Listing for locating text and on-screen items
-=-=-
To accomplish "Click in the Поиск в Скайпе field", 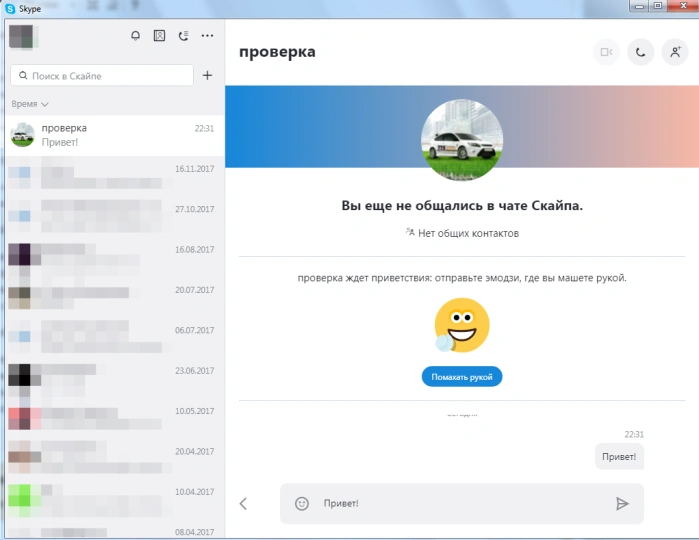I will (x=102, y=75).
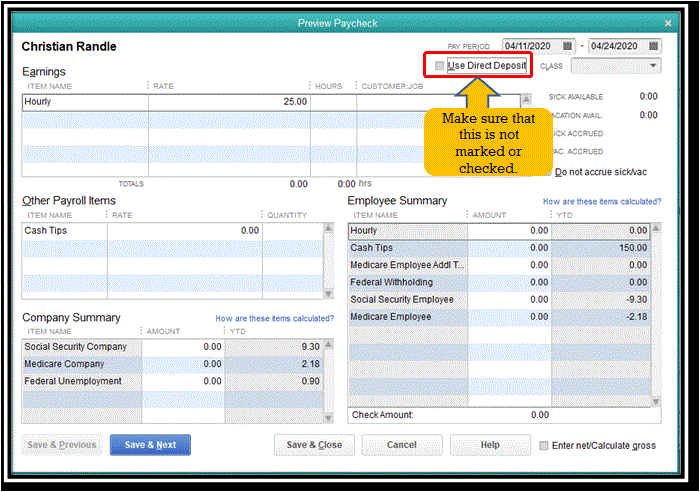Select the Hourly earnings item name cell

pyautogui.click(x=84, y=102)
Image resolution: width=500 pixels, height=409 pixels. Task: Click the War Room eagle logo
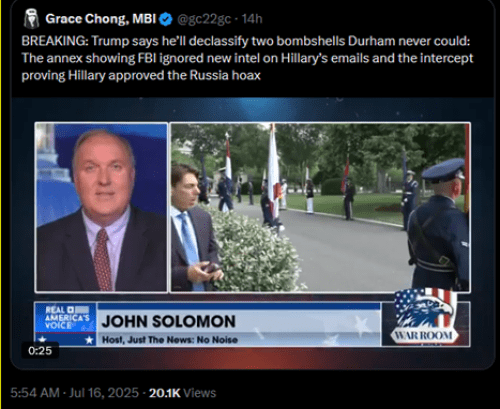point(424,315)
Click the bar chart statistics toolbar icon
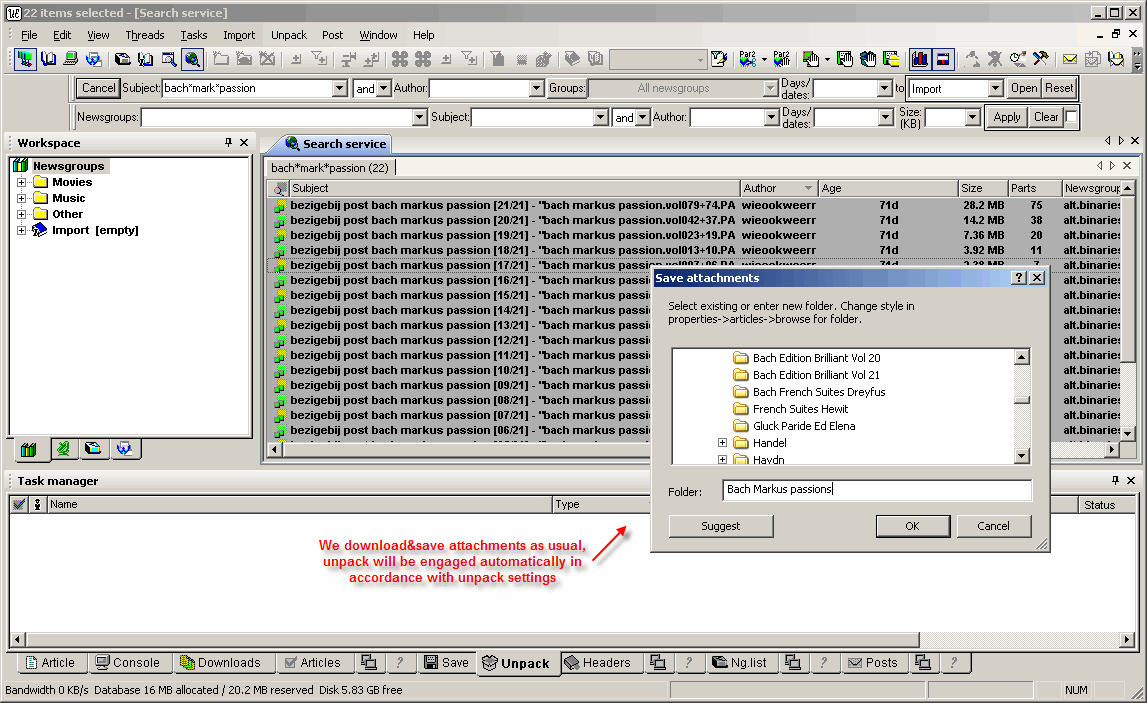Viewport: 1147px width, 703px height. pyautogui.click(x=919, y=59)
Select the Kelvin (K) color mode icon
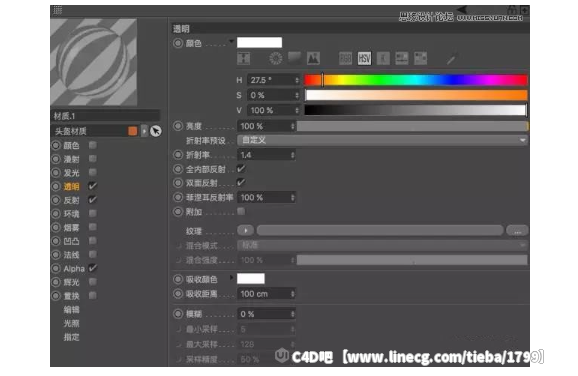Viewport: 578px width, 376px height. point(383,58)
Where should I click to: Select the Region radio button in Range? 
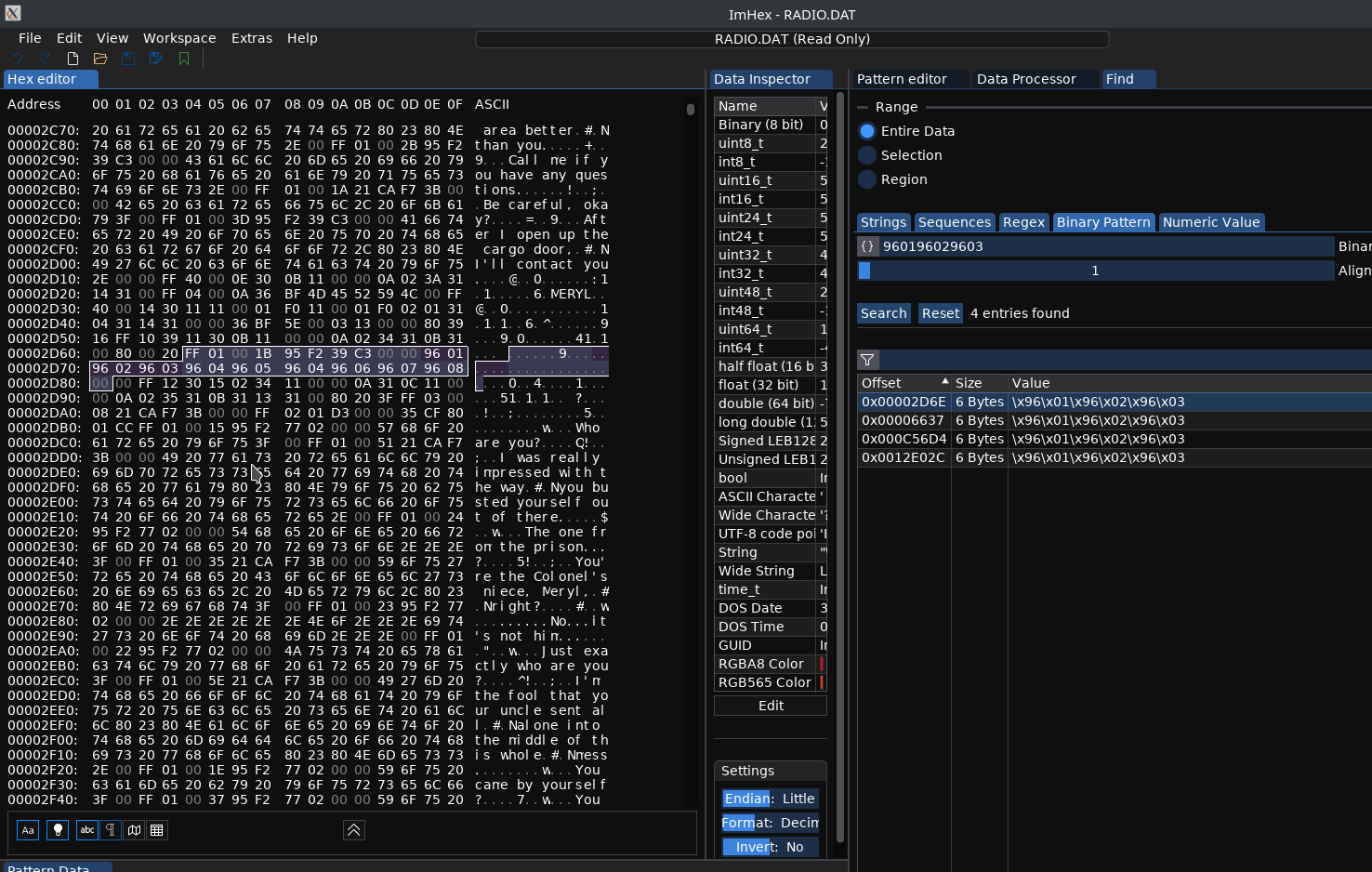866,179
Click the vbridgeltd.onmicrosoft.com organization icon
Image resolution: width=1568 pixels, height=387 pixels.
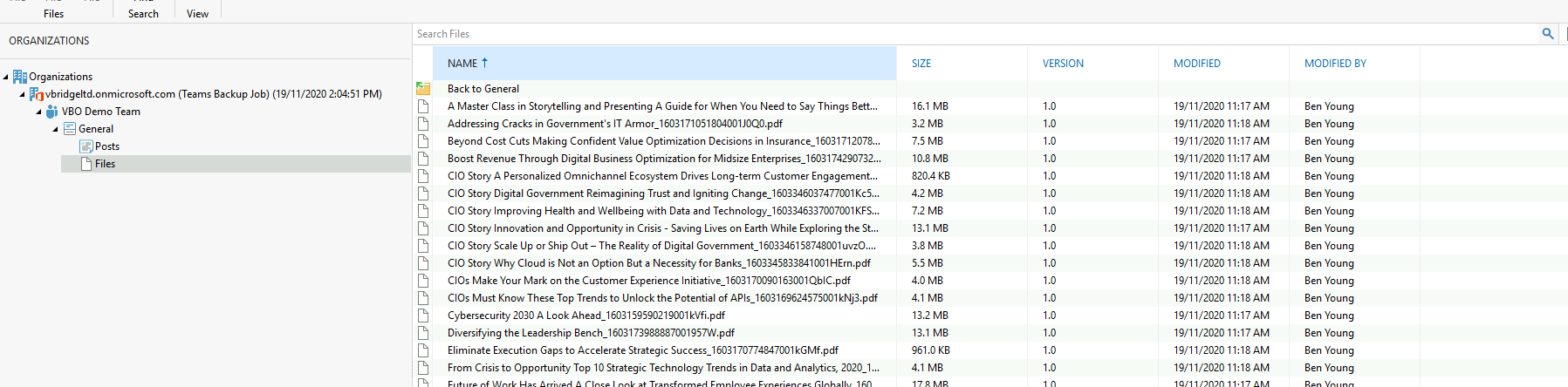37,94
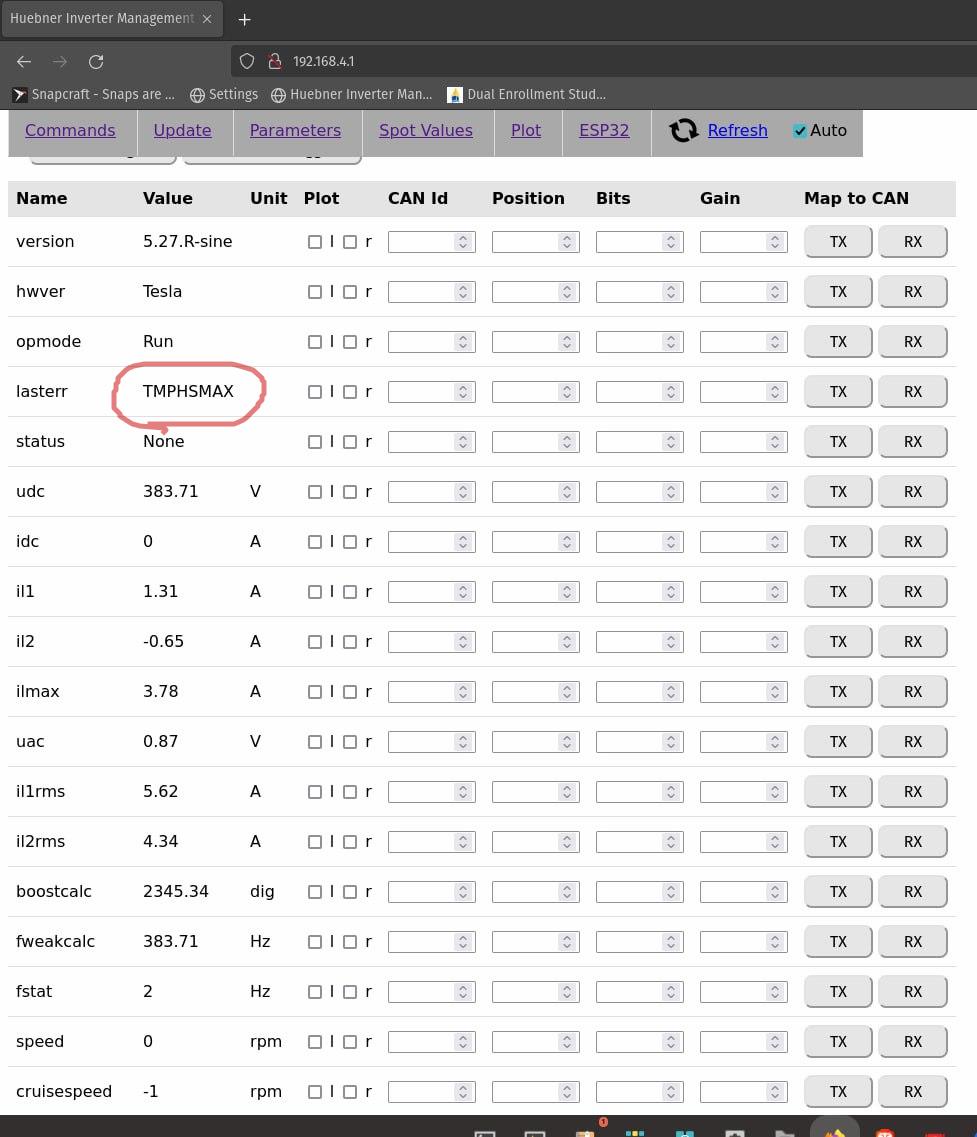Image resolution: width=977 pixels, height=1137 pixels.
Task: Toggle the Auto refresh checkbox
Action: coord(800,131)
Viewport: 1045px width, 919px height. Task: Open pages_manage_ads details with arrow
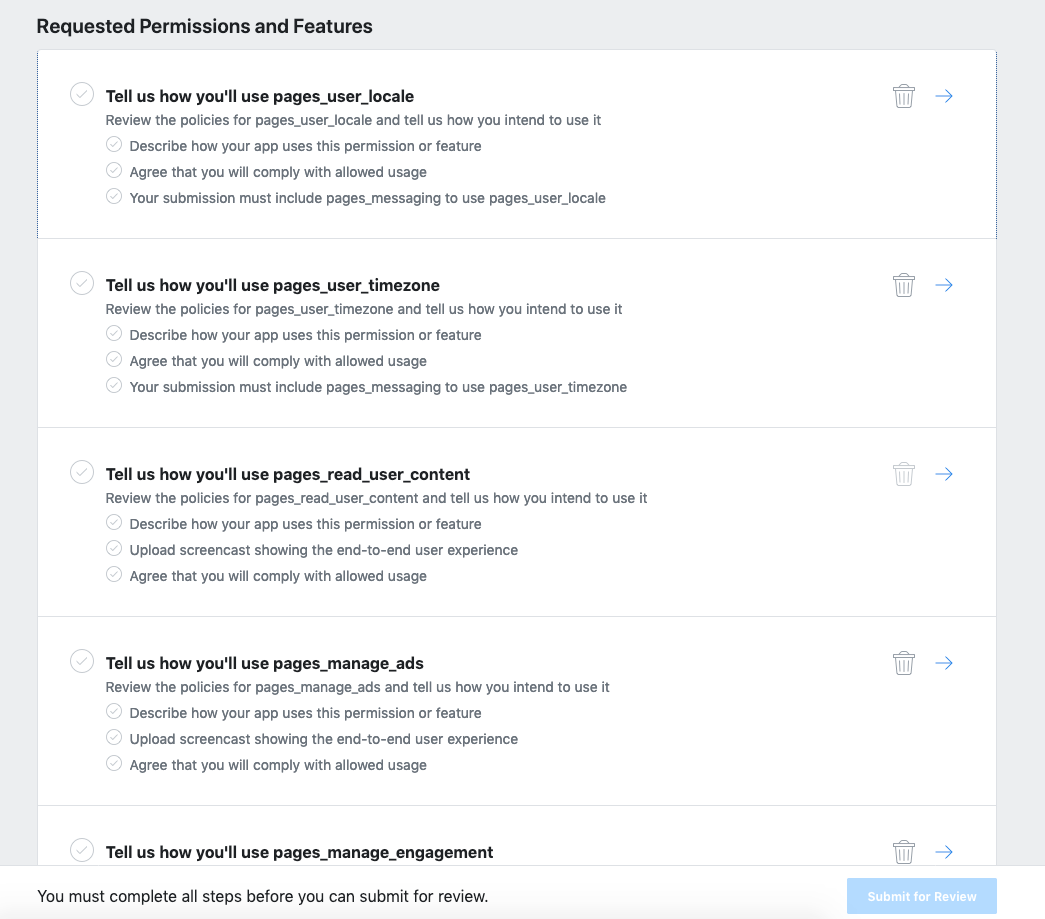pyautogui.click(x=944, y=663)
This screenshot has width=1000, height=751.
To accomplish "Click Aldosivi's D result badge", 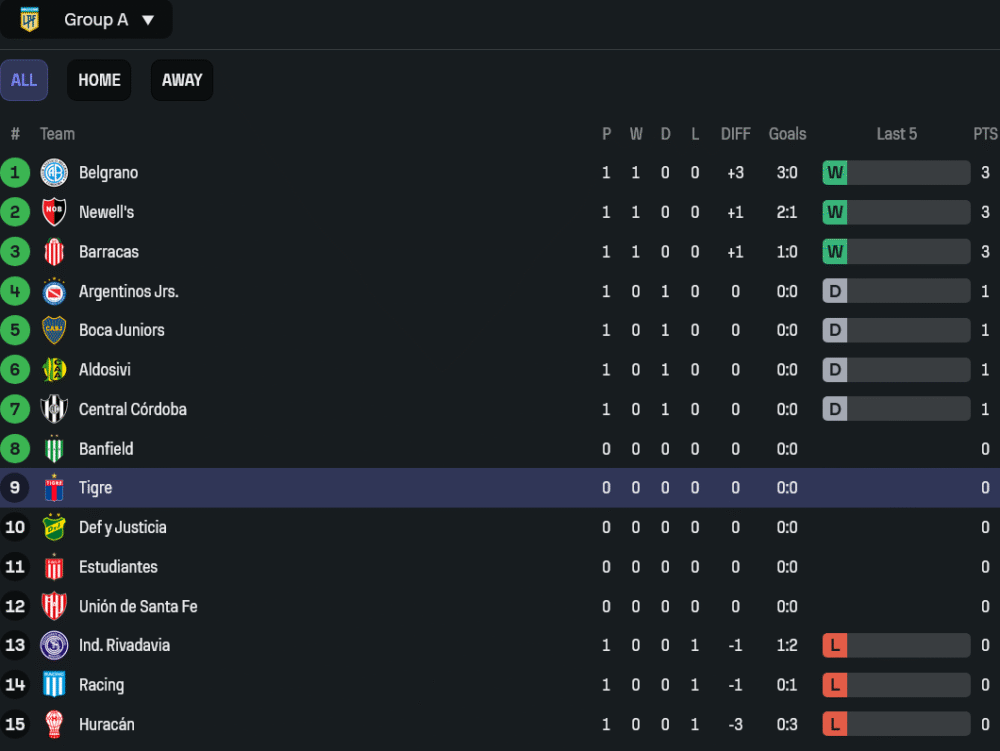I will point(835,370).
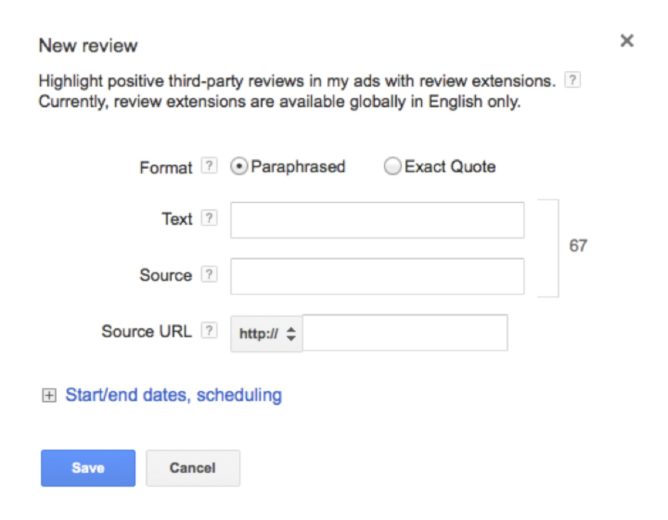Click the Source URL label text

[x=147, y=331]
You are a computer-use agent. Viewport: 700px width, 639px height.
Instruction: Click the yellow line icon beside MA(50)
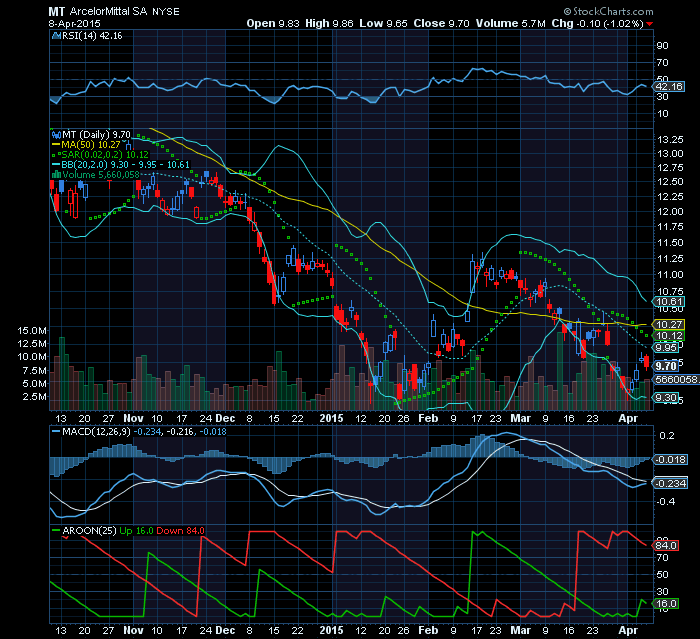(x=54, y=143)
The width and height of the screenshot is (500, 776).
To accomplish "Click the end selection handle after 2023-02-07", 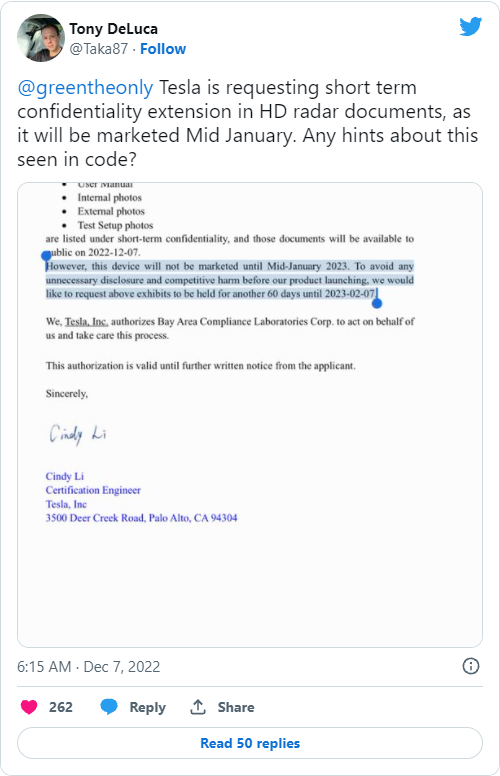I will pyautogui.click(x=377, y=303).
-=-=-
▶ _Given task_: Report each line of the listing above that contains the string "screenshot", copying the lines whole. Treat uppercase and lowercase as different.

▶ _Task response_:
This screenshot has width=1000, height=751.
The width and height of the screenshot is (500, 776).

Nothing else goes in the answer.